The present findings offer compelling evidence that apoptosis contributes to trichomonad-mediated cytopathic effects. Moreover, the morphological changes characteristic of apoptosis are evident in cells exposed to either live parasites or CP30. The expression of distinctly recognized morphological features of apoptosis, including changes in mitochondrial potential and plasma membrane asymmetry (distinct from necrosis), cell shrinkage, and chromatin condensation were observed following parasite invasion or exposure to CP30. These classical cytoarchitectural modifications, in conjunction with induction of DNA fragmentation, represent definitive hallmarks of apoptotic cell death in BVECs during infection. In addition, detection of caspase-3 activation and inhibition of BVEC apoptosis by caspase inhibitors clearly suggest the involvement of caspases in CP30-induced cell death. These observations alone suggest possible mechanisms of the induction of apoptosis in BVECs for future study. Recently, Huston et al. (19) demonstrated apoptotic killing of host cells by E. histolytica, which involved activation of caspase-3.

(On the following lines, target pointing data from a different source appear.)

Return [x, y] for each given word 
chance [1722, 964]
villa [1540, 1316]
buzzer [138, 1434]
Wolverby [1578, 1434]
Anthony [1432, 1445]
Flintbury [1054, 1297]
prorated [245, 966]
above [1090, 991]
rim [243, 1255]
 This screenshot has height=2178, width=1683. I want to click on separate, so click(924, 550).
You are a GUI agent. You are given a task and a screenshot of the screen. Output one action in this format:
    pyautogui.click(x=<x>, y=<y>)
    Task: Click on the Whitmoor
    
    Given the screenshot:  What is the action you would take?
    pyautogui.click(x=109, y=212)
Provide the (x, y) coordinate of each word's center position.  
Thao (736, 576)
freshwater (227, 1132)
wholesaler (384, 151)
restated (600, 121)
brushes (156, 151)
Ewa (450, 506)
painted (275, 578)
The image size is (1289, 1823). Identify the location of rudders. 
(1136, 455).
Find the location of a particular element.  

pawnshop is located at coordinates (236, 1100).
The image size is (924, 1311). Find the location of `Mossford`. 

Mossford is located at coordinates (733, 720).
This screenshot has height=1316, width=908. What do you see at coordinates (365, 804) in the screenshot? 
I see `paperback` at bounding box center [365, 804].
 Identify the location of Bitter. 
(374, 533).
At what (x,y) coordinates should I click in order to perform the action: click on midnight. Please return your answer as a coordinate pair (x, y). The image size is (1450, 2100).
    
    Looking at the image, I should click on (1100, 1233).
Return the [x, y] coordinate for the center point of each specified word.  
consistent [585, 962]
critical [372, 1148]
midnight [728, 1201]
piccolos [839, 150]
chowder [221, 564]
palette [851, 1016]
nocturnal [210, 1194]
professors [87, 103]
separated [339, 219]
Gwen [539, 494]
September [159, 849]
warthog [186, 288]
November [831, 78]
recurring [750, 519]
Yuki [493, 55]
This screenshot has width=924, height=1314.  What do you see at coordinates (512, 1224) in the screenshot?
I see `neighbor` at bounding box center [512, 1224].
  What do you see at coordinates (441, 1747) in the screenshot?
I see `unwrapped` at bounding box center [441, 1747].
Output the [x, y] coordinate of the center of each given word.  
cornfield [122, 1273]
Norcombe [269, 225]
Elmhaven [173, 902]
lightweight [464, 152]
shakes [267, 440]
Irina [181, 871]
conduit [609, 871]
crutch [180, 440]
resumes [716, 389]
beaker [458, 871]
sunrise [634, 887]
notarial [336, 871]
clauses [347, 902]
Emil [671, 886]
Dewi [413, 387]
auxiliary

The biological relevance of BVEC apoptosis in the response to parasite infection is not known. Induction of apoptosis, rather than necrosis, may benefit the parasites by limiting the host inflammatory response, which could be detrimental to the survival of the parasite. Apoptotic cells are removed by phagocytes before they undergo lysis and spilling of cell contents, which may generate an inflammatory response. On the other hand, deletion of infected BVECs by apoptosis may benefit the host, since it allows maintenance of epithelial cell barrier integrity.

The results presented here clearly demonstrate that T. foetus parasites and a purified CP secreted by the parasites induce apoptosis in cells derived from the bovine reproductive tract. This is the first report to demonstrate apoptosis in BVECs and therefore will open up new lines of investigation into the mechanism of parasite infection. Furthermore, developments of rational new treatments or a vaccine for bovine trichomoniasis depend upon the understanding of the basic infection process and the role of specific parasite molecule such as CP30.